The goal is to build a producer-consumer map: for each topic or queue, which services publish to it and which services consume from it. This map rarely exists in documentation but is essential for understanding how data flows through the system.

Event flow topology discovered through runtime observation.description
Left-to-right flowchart with three groups: Producers, Topics, and Consumers. In Producers, Order Service and Payment Service appear as separate source systems. In Topics, there are two event channels named order-events and payment-events. In Consumers, there are three downstream services: Notification Service, Analytics Service, and Fulfillment Service. Order Service publishes to order-events. Payment Service publishes to payment-events. The order-events topic is consumed by Notification Service, Analytics Service, and Fulfillment Service. The payment-events topic is consumed by Notification Service and Analytics Service. The diagram shows how runtime observation can reveal which services publish events, which topics carry them, and which downstream services depend on each stream.
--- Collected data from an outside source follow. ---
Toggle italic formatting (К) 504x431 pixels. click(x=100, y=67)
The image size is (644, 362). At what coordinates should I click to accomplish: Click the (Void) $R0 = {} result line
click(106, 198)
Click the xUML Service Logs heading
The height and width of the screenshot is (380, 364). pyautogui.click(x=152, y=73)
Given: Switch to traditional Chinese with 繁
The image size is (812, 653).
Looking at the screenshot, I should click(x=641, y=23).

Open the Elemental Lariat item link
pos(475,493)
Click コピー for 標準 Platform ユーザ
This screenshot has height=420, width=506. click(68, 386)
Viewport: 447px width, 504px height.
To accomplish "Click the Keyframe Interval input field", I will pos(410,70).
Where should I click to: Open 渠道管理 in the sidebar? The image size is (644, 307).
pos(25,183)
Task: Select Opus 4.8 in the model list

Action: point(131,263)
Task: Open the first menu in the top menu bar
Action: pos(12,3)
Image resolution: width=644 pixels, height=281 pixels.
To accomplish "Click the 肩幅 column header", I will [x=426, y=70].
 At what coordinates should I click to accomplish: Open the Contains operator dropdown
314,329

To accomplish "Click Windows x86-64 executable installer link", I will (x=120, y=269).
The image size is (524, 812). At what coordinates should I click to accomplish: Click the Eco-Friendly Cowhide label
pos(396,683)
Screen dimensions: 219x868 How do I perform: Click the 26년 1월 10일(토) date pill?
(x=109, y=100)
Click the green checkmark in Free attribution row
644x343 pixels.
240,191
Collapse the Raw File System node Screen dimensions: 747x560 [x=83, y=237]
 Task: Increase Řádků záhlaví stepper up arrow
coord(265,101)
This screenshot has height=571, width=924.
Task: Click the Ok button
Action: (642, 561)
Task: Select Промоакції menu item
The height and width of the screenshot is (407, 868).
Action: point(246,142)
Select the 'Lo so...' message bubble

Automated Diagram Generation
The best architecture diagrams are the ones generated from the system itself. Hand-drawn diagrams become stale the moment they’re committed. Generated diagrams stay current because they’re derived from the same source of truth as the running system.
Generating Architecture Diagrams from Code
For monorepo structures, you can generate C4-style container diagrams by analyzing package.json files. Each package represents a potential container, dependencies between packages represent relationships, and the dependency list hints at the technology stack.
Tools like Structurizr, which implements the C4 model, can import dependency data and generate consistent diagrams. For simpler needs, Mermaid or D2 diagrams generated from a script work fine.
# Generate dependency graph for a monorepo using Nx
npx nx graph --file=output.json
# Or with Turborepo
npx turbo run build --graph=graph.html
# For plain npm workspaces, use npm-workspace-graph
npx npm-workspace-graph --output graph.svgThe key insight is that these tools extract the actual dependency relationships from code, not what someone thinks the dependencies should be. When the generated diagram shows an unexpected dependency between two packages, that’s a discovery worth investigating.
For Kubernetes deployments, tools like kubectl combined with visualization can map the deployed topology:
# Export deployment relationships to DOT format for visualization
kubectl get deployments,services,ingresses -o json | \
jq -r '[.items[] | {kind: .kind, name: .metadata.name,
namespace: .metadata.namespace}]' > k8s-resources.jsonDatabase Schema Visualization
ERD diagrams generated from the actual database schema are more trustworthy than design-time diagrams. The schema has constraints, foreign keys, and indexes that reveal relationships the original designers may have forgotten to document.
PostgreSQL’s information_schema and system catalogs contain everything you need. Tools like SchemaSpy, pgModeler, or DBeaver can introspect a database and generate visual ERDs automatically.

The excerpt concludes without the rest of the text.